[Start of section]

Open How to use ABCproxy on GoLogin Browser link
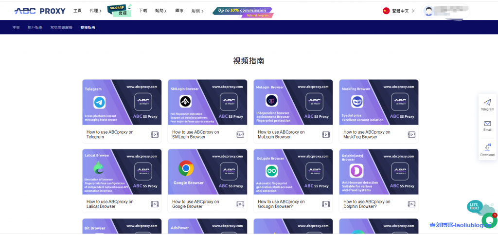 point(281,204)
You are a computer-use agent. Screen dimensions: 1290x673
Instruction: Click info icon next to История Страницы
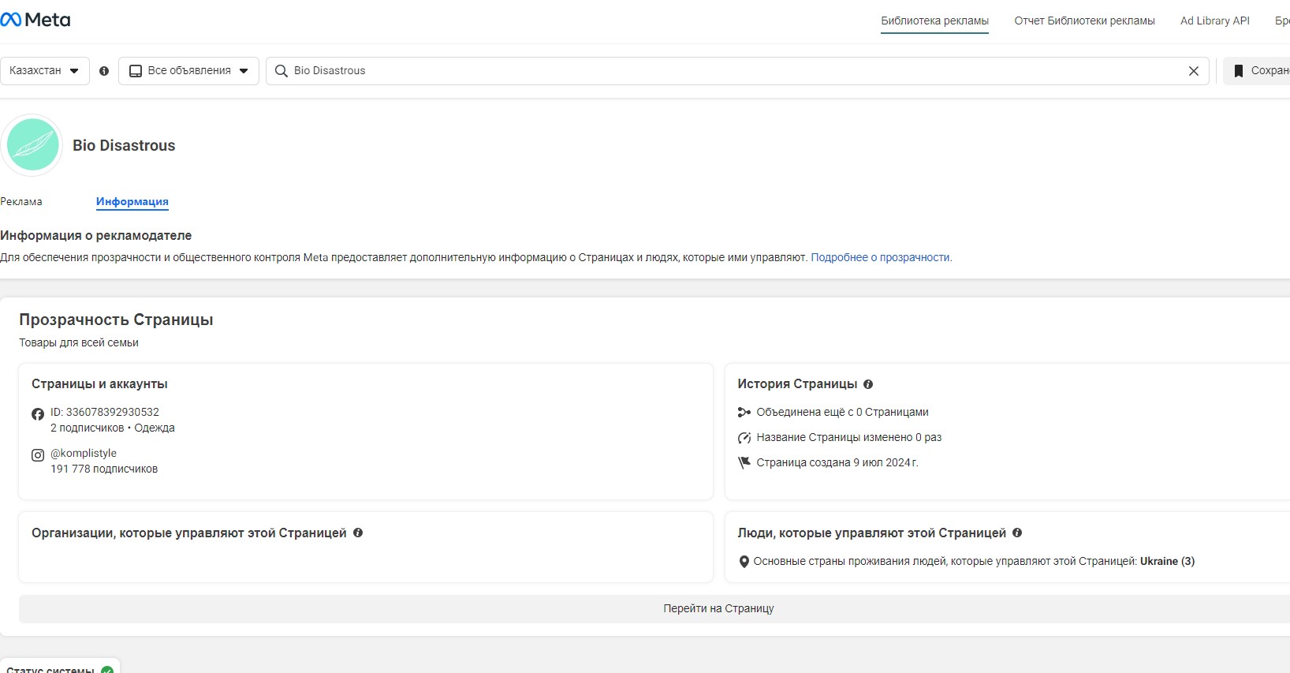pos(868,384)
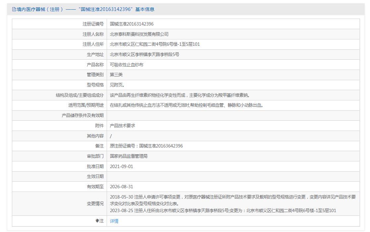Click the 注册人住所 address value

pyautogui.click(x=155, y=44)
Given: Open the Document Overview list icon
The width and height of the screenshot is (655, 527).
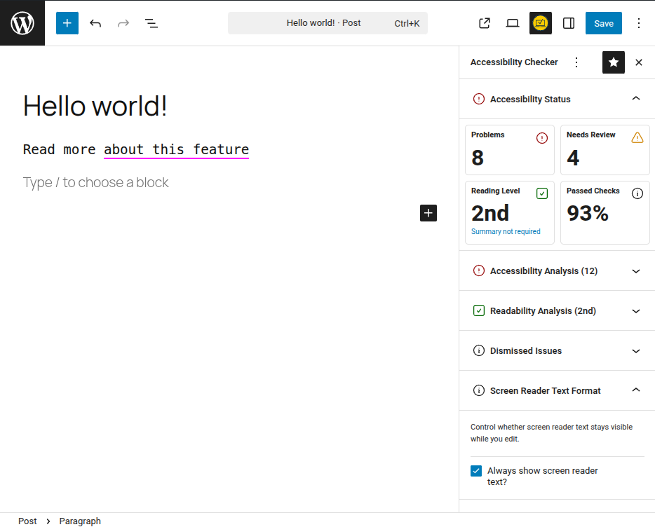Looking at the screenshot, I should 151,22.
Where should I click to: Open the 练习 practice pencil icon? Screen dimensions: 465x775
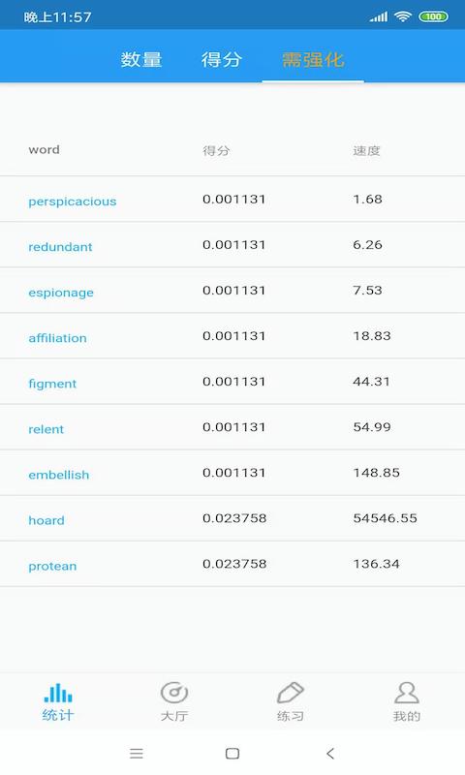click(290, 692)
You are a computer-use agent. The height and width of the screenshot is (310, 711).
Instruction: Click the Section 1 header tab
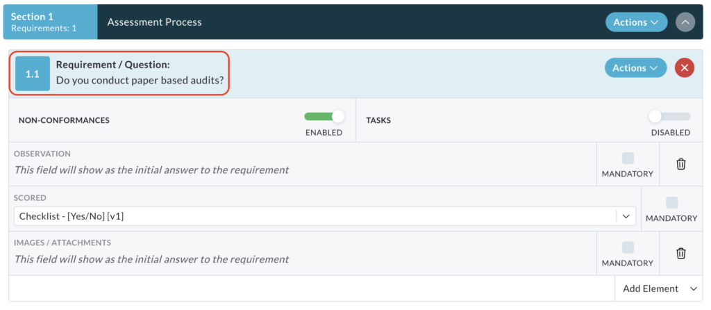(x=50, y=22)
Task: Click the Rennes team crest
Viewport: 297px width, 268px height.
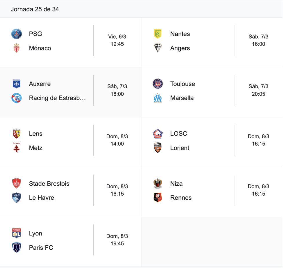Action: tap(158, 198)
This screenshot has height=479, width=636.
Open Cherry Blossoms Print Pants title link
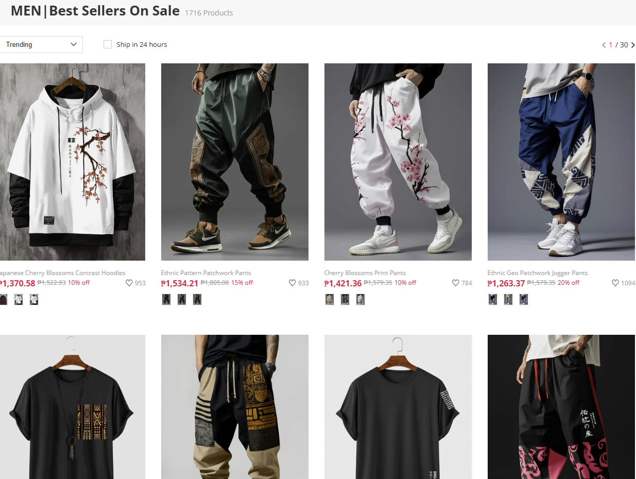point(365,273)
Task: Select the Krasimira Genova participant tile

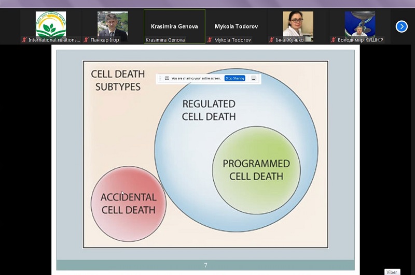Action: [174, 26]
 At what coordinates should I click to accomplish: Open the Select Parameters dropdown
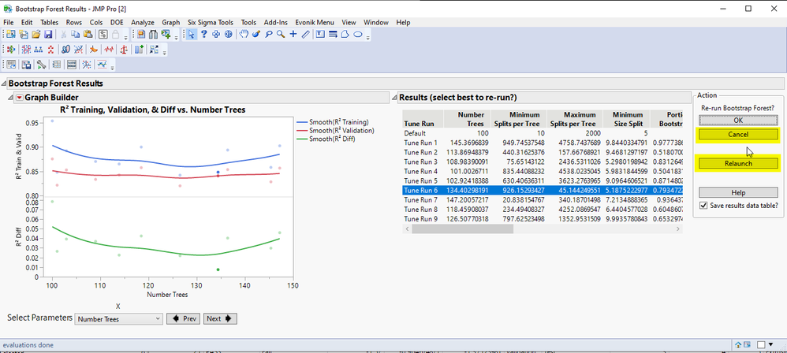pyautogui.click(x=118, y=319)
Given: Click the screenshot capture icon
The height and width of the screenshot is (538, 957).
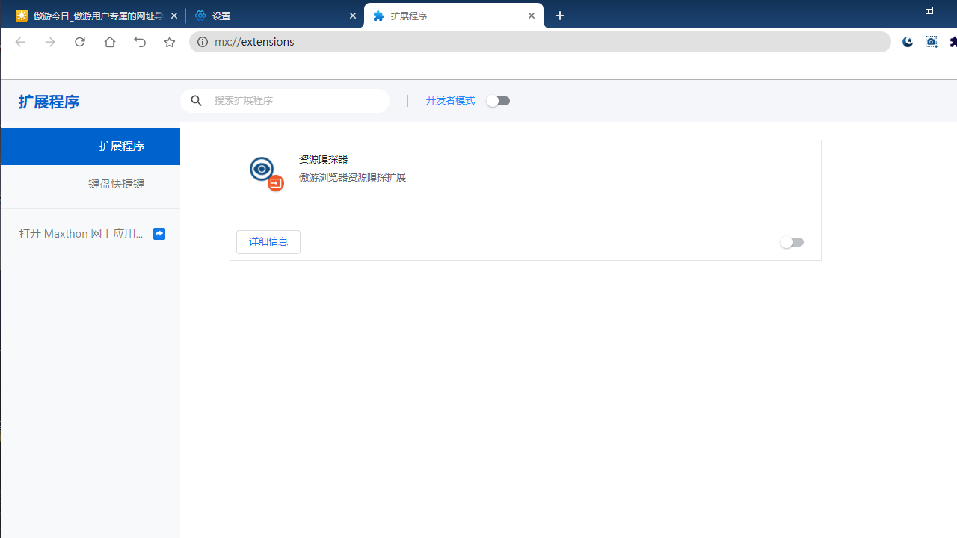Looking at the screenshot, I should click(931, 42).
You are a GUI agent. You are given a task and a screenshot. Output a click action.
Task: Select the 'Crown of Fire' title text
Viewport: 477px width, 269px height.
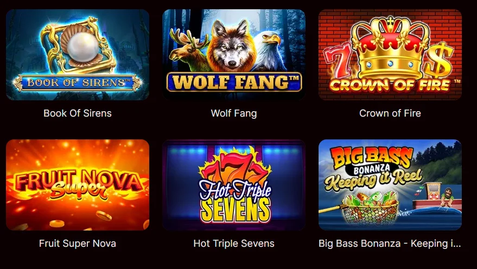tap(390, 113)
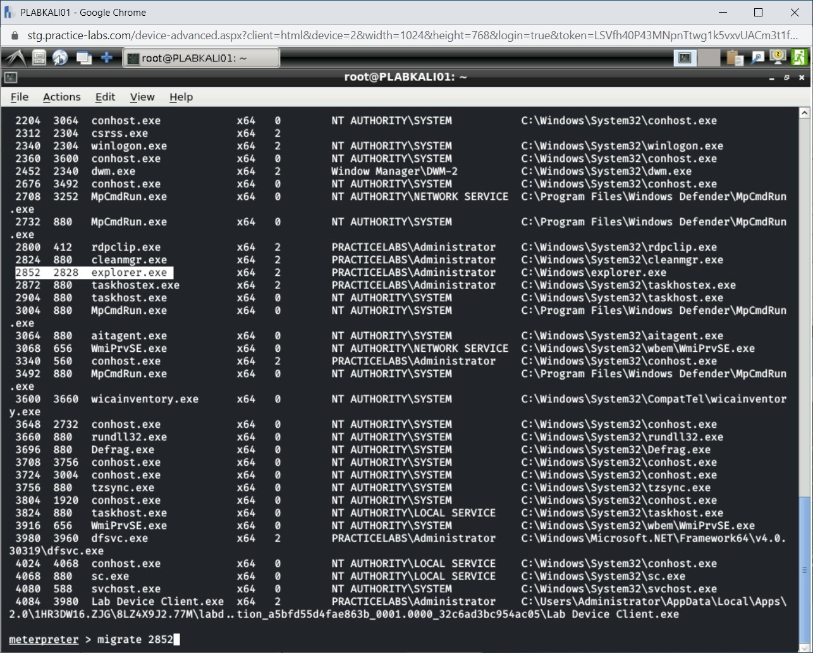Click Chrome's site security padlock
The image size is (813, 653).
click(x=14, y=37)
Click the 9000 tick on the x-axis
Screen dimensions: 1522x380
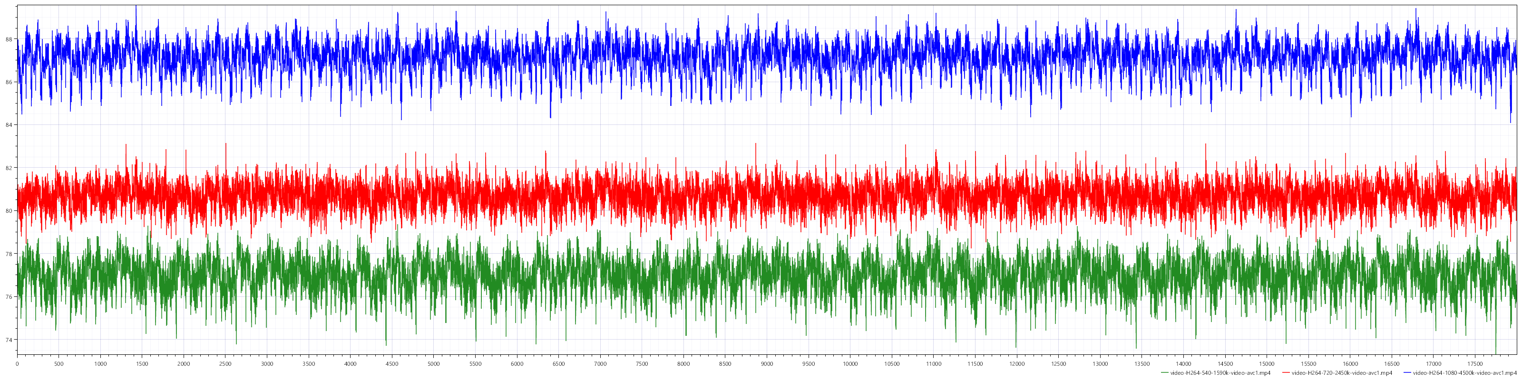(767, 364)
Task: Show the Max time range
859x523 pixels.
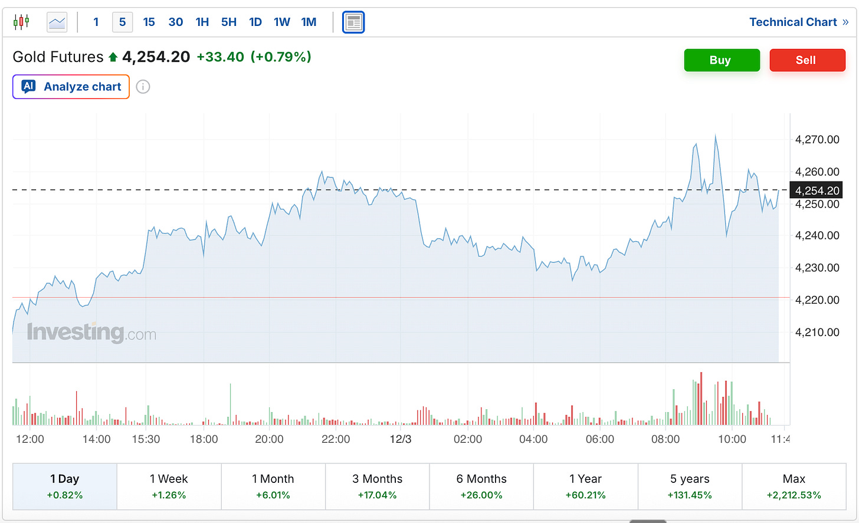Action: (x=794, y=486)
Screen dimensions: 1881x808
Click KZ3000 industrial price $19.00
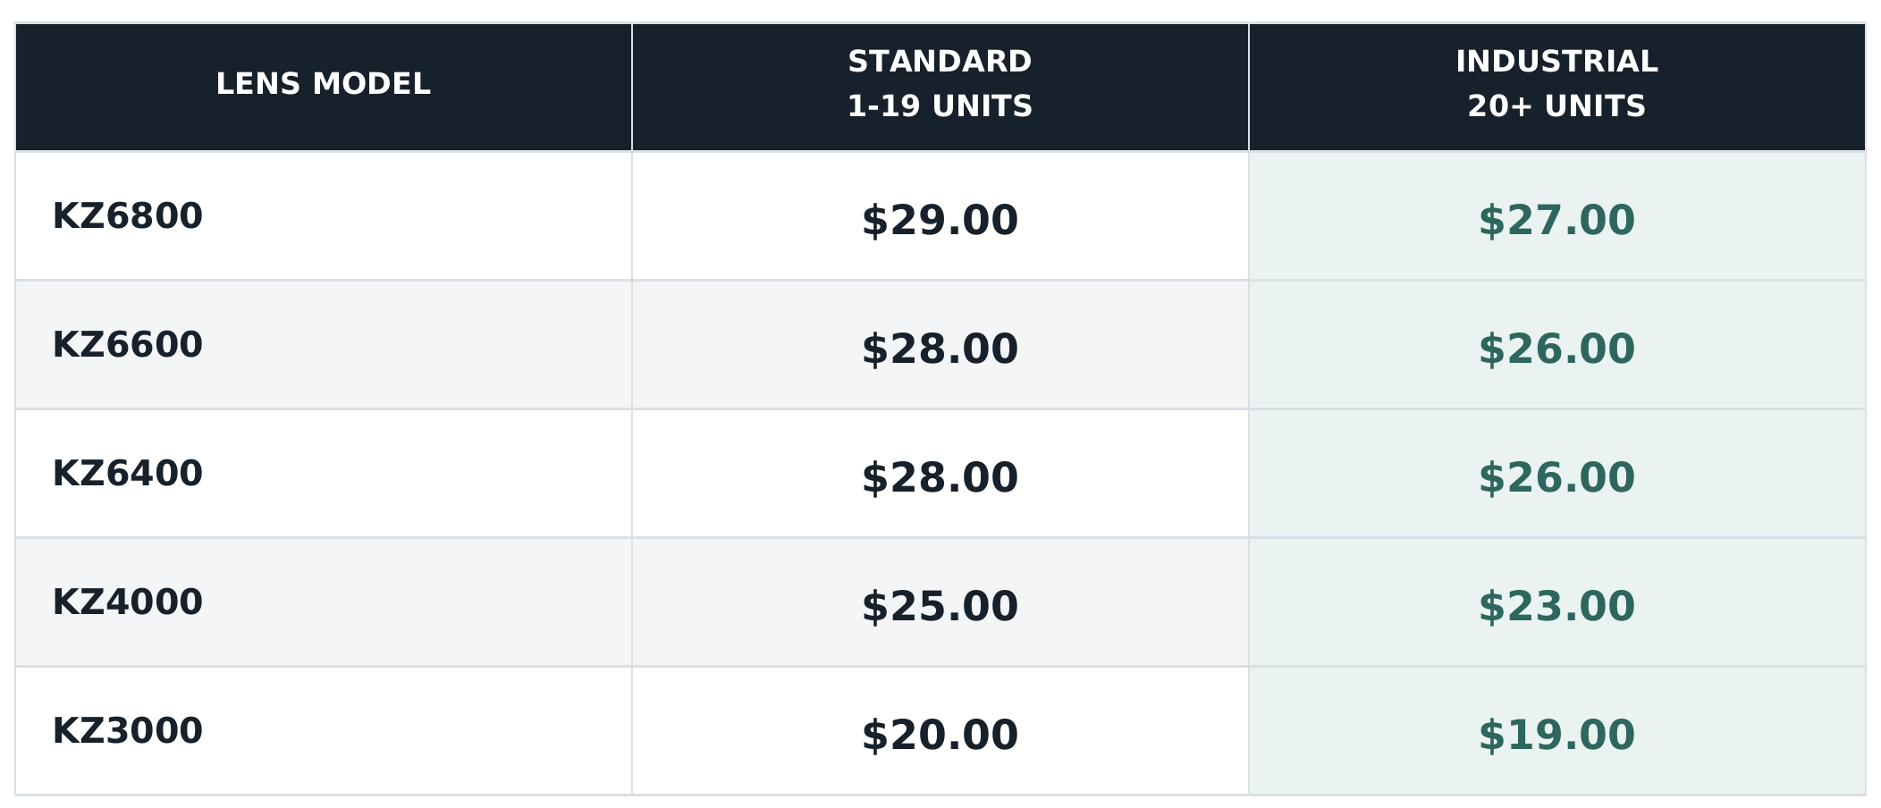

[End of section]

_Activity_:
Pull every line containing the string "agent" out of the data above and copy it.

_Response to this task_:
You are a computer-use agent. Screen dimensions: 1290x673
You are a computer-use agent. The height and width of the screenshot is (310, 711).
You are a GUI agent. You are given a task and a screenshot. Output a click action.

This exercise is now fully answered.